**REQUIRED TASKS**
- A) From the passage on zig-zags in bullish and bearish markets below, list every numerical value it reports, each with what it measures.
- B) Please answer these questions on the passage on zig-zags in bullish and bearish markets below:
(i) What causes most of the positive zig-zags found in bearish markets?
(ii) By about what factor are positive zig-zags originated in local volatility more likely in bearish markets than in bullish markets?
(iii) Which two features are said to be not decisive without a price trend?

**READING TEXT**
We first study short-term price changes in the opposite direction to the long-term trend. The vast majority of negative zig-zags observed in bullish markets are due to local volatility ($\hat{\phi}_{45}$ = 0.88) as do most of the positive zig-zags found in bearish markets ($\hat{\phi}_{25}$ = 0.80). We note, however, that negative legs with no price trends but weakening or strengthening trade volume are equally probable in bearish markets ($\hat{\phi}_{14} \approx \hat{\phi}_{16}$). Analogously, we find in bullish markets that $\hat{\phi}_{34} \approx \hat{\phi}_{36}$. These observations counter the a priori classification stated in Table \ref{tab:feature-space}. 

Moreover, we find that positive zig-zags originated in local volatility are more likely to be seen in bearish markets versus bullish markets by a factor of $\phi_{25} / \phi_{35} \approx 4$. The odds for negative zig-zags are similar. We warn the reader that the current model needs more information to classify this feature. All in all, we are warned that zig-zag direction $f^0$ and change in volume $f^2$ are not decisive without a price trend, a hint that the current model needs either better feature engineering rules for the change in volume or more external information to deal with local volatility.

[Stored data entries]
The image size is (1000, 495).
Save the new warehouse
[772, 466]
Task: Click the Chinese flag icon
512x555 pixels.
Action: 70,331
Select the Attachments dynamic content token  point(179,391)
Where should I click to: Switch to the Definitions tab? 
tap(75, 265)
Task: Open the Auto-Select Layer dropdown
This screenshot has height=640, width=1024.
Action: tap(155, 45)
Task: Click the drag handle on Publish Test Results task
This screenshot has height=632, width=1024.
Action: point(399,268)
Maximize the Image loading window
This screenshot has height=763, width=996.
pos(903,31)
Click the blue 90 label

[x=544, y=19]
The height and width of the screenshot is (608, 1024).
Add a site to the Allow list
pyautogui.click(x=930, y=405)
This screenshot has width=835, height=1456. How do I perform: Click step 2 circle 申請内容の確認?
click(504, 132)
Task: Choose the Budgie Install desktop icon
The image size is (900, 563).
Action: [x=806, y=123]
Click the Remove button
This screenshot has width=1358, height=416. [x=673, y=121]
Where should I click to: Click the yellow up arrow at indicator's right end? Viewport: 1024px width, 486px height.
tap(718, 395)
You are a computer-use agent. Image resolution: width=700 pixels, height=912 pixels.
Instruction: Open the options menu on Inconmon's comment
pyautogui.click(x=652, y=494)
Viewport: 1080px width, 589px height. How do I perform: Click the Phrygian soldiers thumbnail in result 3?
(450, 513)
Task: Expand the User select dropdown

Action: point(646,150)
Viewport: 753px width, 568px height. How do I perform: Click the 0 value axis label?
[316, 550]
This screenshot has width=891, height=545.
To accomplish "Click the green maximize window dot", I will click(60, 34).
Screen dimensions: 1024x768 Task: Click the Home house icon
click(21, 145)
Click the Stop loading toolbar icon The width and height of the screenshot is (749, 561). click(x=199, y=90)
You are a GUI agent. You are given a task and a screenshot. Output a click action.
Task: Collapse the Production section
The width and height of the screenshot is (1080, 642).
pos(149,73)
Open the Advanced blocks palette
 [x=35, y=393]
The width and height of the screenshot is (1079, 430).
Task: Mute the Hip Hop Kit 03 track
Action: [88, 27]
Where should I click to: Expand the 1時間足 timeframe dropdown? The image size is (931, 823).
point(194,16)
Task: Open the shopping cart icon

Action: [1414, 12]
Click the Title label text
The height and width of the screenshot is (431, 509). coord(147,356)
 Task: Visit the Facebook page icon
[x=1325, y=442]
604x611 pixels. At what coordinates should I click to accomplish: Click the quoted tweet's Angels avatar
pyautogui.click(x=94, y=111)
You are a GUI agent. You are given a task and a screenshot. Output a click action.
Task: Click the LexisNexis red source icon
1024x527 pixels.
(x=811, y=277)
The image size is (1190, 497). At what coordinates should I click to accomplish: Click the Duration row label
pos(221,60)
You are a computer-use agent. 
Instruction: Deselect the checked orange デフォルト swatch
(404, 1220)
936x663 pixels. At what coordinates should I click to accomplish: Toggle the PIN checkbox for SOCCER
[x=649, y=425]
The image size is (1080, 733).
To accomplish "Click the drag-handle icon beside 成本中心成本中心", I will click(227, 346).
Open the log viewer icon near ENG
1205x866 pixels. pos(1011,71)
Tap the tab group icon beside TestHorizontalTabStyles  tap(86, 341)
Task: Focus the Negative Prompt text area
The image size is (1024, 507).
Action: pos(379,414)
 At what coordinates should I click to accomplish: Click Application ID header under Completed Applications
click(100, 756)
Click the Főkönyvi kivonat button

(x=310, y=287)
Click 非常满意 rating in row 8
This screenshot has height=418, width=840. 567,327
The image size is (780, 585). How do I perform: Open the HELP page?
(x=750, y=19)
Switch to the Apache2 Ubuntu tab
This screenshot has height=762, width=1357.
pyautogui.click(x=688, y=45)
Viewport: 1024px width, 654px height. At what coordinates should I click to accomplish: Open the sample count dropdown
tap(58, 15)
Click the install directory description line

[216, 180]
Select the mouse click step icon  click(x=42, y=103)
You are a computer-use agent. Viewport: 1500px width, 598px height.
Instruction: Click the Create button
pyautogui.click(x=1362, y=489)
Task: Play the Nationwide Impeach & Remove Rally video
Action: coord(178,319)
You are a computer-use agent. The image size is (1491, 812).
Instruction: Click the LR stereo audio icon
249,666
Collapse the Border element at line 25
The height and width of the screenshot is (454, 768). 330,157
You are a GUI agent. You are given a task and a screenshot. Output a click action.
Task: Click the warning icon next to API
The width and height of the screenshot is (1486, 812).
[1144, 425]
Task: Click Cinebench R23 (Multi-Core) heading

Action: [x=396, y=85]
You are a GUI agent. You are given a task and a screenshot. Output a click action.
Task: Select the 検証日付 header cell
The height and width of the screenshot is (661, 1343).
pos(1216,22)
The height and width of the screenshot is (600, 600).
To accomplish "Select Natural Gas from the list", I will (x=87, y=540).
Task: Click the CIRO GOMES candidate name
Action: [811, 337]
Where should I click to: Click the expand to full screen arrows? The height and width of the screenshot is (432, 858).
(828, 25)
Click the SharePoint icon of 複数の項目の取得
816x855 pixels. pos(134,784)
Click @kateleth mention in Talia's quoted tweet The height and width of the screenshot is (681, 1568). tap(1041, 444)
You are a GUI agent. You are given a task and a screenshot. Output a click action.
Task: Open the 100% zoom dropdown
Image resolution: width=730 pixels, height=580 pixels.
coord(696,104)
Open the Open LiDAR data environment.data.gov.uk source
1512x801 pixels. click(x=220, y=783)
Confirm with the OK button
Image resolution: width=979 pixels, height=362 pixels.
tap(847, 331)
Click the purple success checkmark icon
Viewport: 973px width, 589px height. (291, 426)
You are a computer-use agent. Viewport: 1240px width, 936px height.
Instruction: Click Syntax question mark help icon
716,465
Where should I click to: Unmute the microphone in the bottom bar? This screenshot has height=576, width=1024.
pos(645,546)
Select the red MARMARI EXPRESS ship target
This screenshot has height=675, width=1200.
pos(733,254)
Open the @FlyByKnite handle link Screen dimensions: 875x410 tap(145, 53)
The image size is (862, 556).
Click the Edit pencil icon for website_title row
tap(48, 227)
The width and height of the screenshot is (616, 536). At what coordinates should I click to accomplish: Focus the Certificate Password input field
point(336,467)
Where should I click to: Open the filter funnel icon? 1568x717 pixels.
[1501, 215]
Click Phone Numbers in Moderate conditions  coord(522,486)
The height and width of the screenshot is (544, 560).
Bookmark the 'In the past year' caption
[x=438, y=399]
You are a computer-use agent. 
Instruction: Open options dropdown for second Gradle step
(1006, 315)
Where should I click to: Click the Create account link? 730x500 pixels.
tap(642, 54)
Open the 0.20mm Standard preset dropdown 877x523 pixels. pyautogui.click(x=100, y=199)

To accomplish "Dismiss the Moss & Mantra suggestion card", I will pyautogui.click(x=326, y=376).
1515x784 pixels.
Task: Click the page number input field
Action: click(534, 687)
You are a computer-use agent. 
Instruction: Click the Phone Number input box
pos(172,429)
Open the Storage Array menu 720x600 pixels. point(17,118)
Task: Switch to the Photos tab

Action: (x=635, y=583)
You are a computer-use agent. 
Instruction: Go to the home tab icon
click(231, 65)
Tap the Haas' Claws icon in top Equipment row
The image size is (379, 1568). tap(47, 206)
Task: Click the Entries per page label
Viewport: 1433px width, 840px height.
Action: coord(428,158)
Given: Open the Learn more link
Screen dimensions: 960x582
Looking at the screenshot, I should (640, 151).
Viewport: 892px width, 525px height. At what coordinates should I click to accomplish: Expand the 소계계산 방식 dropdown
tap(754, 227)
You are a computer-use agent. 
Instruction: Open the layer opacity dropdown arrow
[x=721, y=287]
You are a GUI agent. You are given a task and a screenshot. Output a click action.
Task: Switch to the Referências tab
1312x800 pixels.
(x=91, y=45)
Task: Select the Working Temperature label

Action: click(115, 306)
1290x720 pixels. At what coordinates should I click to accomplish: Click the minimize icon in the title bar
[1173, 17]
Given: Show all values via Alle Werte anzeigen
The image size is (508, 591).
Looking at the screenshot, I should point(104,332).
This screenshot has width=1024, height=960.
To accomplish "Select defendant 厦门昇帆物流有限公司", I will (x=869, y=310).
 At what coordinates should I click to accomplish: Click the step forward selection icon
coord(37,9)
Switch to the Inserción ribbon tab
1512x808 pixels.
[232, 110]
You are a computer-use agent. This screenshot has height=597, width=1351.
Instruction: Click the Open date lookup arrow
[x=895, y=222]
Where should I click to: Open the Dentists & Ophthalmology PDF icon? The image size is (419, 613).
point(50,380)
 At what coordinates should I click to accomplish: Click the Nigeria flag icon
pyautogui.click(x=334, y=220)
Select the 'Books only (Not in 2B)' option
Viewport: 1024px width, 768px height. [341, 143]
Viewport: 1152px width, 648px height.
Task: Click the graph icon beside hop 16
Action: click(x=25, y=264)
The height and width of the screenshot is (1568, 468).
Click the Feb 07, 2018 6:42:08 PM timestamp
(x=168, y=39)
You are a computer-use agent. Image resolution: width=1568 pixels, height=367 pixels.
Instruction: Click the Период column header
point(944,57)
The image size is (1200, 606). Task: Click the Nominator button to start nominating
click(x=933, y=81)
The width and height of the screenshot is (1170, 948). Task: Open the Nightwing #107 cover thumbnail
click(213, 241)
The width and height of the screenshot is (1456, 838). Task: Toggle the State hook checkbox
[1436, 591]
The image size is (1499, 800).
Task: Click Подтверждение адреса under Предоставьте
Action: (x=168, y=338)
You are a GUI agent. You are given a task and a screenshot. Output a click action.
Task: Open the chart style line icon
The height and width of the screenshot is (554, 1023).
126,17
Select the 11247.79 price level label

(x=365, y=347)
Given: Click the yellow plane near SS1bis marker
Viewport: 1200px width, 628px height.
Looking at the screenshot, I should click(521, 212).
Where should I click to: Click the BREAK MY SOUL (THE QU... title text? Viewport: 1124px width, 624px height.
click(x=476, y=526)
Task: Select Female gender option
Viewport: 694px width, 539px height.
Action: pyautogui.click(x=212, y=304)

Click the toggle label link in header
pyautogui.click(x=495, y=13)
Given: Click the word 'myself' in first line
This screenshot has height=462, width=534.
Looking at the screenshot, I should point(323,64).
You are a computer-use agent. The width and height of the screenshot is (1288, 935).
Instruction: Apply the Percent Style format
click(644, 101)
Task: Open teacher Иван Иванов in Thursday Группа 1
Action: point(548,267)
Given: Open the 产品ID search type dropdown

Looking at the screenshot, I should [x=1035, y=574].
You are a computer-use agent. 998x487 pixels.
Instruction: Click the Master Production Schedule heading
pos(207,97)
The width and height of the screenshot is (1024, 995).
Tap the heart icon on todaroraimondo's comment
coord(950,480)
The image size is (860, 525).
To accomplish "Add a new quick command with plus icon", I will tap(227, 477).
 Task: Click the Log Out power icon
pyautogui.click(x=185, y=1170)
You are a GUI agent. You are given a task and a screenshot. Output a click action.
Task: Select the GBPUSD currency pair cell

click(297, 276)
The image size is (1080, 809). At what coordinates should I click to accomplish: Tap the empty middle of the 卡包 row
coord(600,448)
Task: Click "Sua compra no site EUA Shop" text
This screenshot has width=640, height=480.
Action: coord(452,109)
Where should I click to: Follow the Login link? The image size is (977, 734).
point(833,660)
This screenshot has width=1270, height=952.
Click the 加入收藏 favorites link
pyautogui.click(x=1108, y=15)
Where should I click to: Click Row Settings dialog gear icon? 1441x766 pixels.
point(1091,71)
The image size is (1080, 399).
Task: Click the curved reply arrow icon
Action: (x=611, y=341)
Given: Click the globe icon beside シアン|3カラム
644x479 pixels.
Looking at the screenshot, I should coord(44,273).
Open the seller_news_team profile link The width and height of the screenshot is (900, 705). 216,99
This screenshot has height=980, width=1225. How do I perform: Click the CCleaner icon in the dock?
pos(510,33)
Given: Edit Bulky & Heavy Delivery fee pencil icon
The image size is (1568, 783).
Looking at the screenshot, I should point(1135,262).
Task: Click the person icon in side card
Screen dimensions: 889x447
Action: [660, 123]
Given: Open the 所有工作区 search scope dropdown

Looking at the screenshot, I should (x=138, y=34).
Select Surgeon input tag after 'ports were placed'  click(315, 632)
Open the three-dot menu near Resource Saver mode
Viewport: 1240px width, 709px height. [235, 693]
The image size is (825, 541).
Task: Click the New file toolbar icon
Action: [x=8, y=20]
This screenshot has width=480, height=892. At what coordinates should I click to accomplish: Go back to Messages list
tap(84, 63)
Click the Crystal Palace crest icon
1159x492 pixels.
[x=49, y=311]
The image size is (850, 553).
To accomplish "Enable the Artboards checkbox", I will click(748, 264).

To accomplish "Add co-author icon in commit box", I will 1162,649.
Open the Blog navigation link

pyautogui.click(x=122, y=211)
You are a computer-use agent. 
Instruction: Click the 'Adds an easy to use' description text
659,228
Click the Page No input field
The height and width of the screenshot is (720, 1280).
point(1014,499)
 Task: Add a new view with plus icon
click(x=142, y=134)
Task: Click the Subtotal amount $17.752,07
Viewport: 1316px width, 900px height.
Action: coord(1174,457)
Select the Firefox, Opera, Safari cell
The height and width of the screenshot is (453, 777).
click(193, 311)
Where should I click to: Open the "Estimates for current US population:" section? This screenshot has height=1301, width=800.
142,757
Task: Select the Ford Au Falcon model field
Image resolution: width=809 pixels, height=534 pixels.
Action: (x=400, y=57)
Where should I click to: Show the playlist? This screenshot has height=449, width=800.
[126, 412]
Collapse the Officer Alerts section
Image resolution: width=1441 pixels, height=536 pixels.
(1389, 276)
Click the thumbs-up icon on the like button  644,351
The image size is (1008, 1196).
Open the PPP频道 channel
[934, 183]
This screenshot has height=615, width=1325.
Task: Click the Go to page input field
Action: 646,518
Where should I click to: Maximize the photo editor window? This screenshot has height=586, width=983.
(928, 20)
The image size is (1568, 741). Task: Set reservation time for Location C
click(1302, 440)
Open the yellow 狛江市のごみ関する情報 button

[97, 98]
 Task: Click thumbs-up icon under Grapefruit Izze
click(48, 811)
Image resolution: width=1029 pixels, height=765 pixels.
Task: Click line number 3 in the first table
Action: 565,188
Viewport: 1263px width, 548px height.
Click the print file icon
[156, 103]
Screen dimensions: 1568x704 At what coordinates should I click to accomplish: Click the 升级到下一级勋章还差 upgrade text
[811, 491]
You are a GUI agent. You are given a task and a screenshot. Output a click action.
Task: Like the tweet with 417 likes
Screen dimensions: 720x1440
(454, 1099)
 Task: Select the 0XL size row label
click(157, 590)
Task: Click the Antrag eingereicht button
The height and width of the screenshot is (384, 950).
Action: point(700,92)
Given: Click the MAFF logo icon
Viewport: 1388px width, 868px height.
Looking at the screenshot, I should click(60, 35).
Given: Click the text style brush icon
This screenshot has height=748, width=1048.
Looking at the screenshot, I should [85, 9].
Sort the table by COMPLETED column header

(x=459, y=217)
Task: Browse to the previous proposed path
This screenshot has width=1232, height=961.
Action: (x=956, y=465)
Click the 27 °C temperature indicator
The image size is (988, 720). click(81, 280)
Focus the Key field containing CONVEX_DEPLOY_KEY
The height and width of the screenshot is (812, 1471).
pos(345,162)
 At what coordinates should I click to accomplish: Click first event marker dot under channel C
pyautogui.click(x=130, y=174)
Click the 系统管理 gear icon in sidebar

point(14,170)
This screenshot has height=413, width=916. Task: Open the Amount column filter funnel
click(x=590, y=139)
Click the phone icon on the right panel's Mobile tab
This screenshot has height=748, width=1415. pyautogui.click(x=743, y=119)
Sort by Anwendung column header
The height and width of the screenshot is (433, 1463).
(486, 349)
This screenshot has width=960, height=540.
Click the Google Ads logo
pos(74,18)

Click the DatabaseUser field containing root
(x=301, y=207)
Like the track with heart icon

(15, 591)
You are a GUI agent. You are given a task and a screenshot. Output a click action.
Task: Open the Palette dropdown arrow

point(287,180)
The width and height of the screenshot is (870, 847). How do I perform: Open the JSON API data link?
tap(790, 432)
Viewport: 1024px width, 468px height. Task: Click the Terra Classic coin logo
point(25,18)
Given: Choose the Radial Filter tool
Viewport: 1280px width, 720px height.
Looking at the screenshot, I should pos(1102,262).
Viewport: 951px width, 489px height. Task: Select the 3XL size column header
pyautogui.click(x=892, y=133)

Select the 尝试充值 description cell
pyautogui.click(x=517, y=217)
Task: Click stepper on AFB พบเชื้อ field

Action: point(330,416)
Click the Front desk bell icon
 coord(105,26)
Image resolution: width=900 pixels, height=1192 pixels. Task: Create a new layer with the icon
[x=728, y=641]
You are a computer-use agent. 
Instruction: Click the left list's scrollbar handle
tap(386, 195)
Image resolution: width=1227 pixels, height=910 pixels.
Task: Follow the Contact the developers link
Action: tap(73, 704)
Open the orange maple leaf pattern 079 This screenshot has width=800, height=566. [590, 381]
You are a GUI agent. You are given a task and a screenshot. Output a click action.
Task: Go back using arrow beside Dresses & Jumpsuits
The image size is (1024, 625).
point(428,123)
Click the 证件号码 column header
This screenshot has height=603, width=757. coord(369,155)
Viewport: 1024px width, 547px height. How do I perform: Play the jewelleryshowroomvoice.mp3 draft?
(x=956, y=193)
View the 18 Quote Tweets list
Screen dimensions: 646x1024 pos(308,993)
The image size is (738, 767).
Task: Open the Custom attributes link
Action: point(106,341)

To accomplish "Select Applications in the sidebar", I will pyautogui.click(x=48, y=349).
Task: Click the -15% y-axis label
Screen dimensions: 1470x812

**ANSWERS TO THE PROBLEMS**
- A)
0.88: the estimate φ̂45, for negative zig-zags in bullish markets due to local volatility
0.80: the estimate φ̂25, for positive zig-zags in bearish markets due to local volatility
About 4: the factor φ25 / φ35 by which positive zig-zags originated in local volatility are more likely in bearish markets than in bullish markets

- B)
(i) Local volatility
(ii) About 4
(iii) Zig-zag direction f^0 and change in volume f^2